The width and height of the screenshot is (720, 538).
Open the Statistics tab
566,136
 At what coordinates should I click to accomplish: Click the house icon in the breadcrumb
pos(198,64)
________
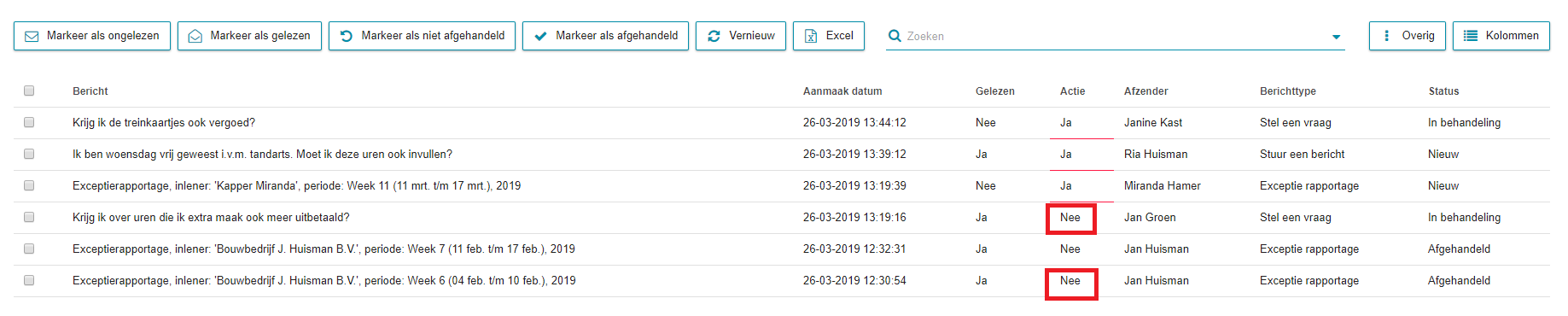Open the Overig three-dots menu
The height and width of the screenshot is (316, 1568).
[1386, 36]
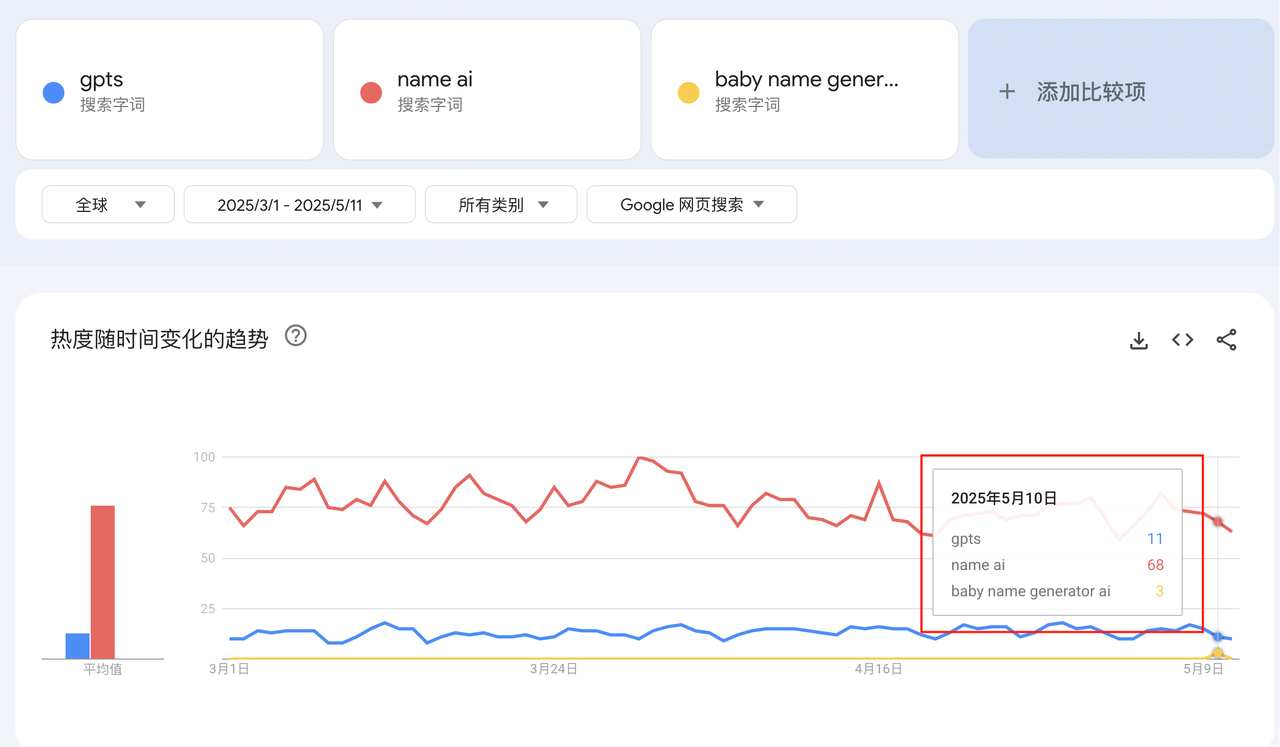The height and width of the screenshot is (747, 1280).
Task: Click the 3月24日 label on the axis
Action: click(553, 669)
________
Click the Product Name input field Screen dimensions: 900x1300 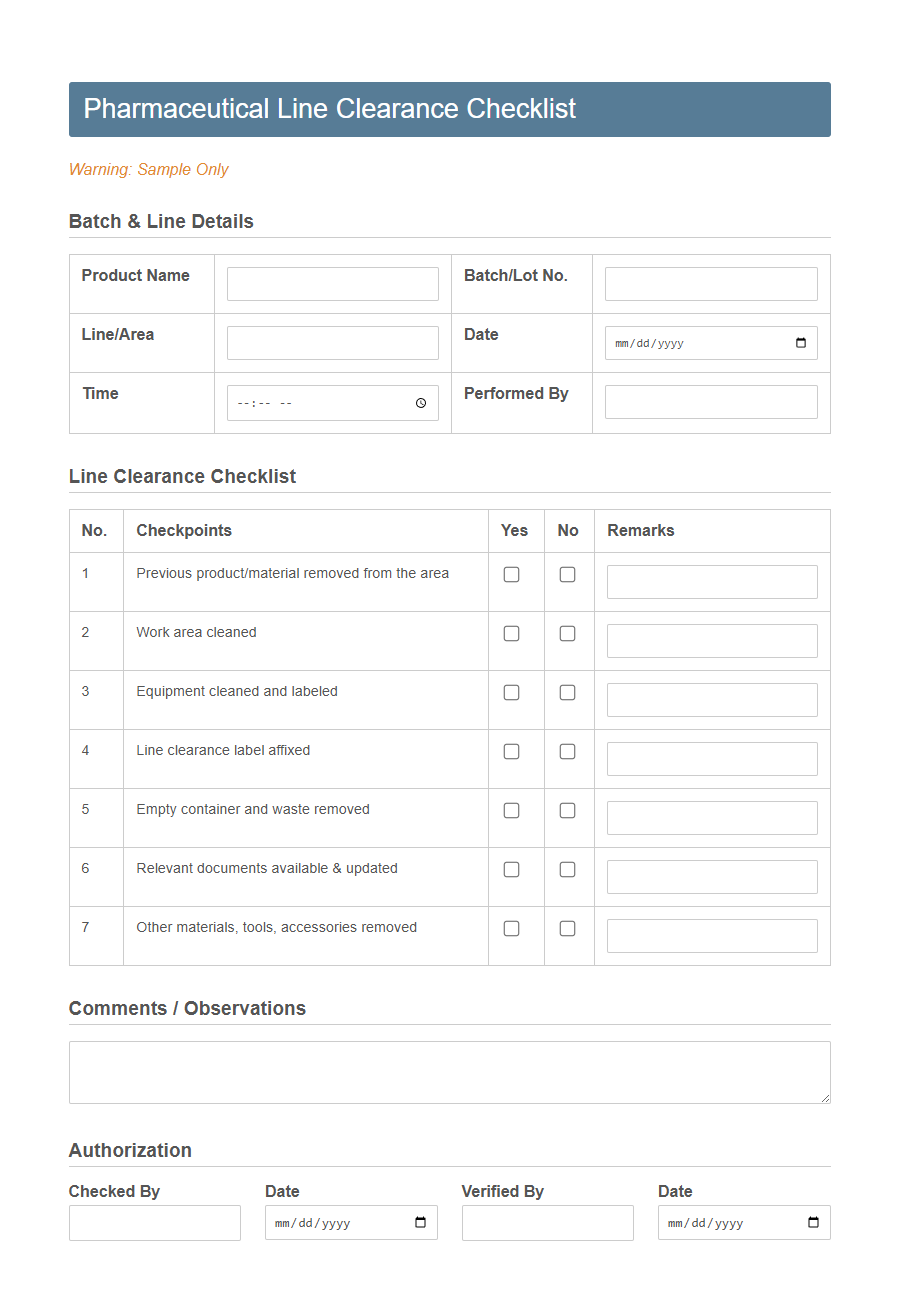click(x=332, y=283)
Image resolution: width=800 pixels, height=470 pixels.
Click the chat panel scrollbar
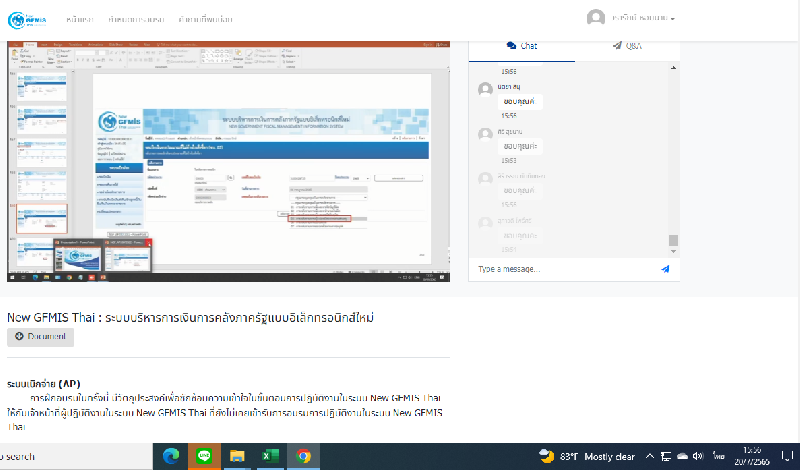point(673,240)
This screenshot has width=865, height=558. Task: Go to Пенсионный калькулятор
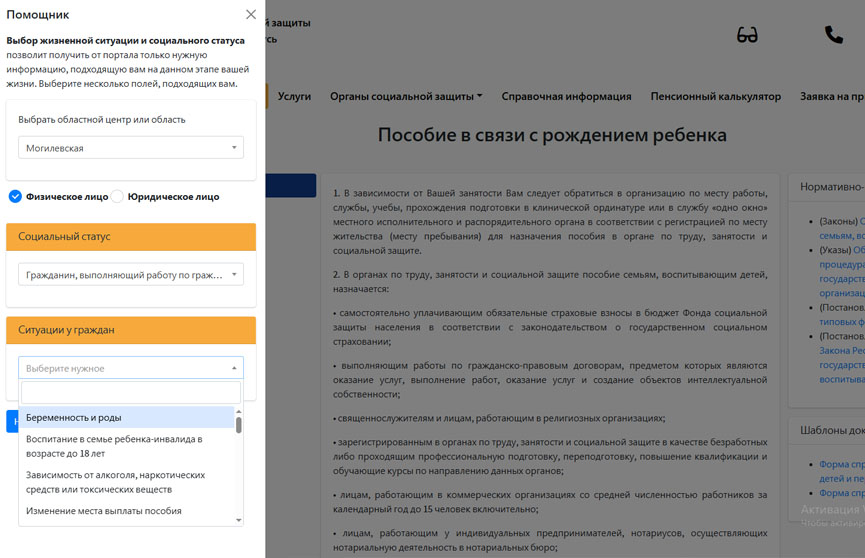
________
### Exercise requirements:
Render the data from the line containing "The width and" through the line containing "pos(198,64)", both included, as a numbered list with blank lines omitted.

### Written solution:
1. The width and height of the screenshot is (720, 538).
2. Open the Statistics tab
3. 566,136
4.  At what coordinates should I click to accomplish: Click the house icon in the breadcrumb
5. pos(198,64)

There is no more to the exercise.